-- begin Data for processing --

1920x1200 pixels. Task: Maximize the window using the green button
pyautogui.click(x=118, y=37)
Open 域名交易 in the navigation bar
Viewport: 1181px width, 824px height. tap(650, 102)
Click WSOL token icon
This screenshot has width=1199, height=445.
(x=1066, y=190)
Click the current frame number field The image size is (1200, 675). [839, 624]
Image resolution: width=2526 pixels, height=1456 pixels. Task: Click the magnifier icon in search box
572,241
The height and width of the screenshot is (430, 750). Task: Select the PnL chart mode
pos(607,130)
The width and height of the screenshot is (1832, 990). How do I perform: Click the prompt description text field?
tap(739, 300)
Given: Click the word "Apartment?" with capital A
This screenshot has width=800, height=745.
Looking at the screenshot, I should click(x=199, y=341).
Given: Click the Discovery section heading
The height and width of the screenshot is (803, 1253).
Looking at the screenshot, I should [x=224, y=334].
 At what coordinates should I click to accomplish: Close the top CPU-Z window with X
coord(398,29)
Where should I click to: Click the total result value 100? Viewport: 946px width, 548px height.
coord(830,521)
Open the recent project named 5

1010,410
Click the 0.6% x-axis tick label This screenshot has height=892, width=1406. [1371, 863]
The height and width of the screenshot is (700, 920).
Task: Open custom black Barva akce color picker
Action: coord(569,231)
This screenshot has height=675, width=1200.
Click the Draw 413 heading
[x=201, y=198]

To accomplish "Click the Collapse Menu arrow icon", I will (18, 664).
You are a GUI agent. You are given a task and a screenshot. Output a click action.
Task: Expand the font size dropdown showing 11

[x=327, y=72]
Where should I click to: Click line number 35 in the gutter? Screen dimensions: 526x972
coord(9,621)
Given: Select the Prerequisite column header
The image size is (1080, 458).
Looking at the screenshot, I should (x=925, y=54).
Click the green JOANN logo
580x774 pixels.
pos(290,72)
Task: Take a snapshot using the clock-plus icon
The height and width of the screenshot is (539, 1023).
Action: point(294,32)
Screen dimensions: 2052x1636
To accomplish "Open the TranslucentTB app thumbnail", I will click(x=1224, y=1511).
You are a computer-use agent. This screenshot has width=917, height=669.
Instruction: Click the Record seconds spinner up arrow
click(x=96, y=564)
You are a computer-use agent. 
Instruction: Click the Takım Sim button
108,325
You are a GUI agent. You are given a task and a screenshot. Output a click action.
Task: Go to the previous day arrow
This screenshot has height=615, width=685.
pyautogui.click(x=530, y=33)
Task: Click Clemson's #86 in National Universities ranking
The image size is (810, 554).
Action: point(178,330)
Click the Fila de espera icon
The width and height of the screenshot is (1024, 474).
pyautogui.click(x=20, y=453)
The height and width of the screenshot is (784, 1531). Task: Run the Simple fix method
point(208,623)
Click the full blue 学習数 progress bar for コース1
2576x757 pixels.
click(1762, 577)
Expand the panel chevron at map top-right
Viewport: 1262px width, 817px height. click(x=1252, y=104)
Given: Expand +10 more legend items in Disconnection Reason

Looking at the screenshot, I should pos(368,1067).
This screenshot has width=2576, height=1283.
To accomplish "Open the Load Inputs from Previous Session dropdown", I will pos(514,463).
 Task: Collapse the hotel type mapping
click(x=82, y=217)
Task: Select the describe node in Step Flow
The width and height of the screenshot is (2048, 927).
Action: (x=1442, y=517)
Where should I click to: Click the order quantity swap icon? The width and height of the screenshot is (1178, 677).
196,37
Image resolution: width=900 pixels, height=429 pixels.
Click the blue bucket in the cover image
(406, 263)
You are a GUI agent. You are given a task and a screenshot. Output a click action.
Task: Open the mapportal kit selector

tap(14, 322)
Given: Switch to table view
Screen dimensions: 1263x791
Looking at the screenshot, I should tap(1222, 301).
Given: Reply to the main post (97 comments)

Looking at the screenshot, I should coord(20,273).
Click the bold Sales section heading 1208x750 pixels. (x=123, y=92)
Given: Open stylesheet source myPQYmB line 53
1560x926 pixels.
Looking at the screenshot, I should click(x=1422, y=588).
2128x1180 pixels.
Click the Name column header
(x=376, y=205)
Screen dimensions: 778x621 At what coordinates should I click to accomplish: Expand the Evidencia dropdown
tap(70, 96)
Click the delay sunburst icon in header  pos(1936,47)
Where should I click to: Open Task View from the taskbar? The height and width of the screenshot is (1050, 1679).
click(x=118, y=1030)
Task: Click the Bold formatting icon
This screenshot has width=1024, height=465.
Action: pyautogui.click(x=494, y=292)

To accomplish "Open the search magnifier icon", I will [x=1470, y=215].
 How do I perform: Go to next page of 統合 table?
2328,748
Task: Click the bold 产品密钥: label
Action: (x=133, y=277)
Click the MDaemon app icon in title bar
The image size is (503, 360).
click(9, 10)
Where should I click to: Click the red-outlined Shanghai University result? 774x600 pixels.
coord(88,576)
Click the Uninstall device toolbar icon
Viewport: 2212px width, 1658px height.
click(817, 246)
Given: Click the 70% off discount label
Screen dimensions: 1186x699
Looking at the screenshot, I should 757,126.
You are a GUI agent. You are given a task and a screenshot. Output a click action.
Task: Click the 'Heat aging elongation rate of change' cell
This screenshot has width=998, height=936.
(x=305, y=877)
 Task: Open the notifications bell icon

-- end Data for processing --

Task goal: Please extract the lines of the listing above verbatim, starting at the line containing "The width and height of the screenshot is (1832, 990)." and ending after the line containing "[x=327, y=72]".

Output:
The width and height of the screenshot is (1832, 990). How do I perform: Click the prompt description text field?
tap(739, 300)
Given: Click the word "Apartment?" with capital A
This screenshot has width=800, height=745.
Looking at the screenshot, I should click(x=199, y=341).
Given: Click the Discovery section heading
The height and width of the screenshot is (803, 1253).
Looking at the screenshot, I should [x=224, y=334].
 At what coordinates should I click to accomplish: Close the top CPU-Z window with X
coord(398,29)
Where should I click to: Click the total result value 100? Viewport: 946px width, 548px height.
coord(830,521)
Open the recent project named 5

1010,410
Click the 0.6% x-axis tick label This screenshot has height=892, width=1406. [1371, 863]
The height and width of the screenshot is (700, 920).
Task: Open custom black Barva akce color picker
Action: coord(569,231)
This screenshot has height=675, width=1200.
Click the Draw 413 heading
[x=201, y=198]

To accomplish "Click the Collapse Menu arrow icon", I will (18, 664).
You are a GUI agent. You are given a task and a screenshot. Output a click action.
Task: Expand the font size dropdown showing 11

[x=327, y=72]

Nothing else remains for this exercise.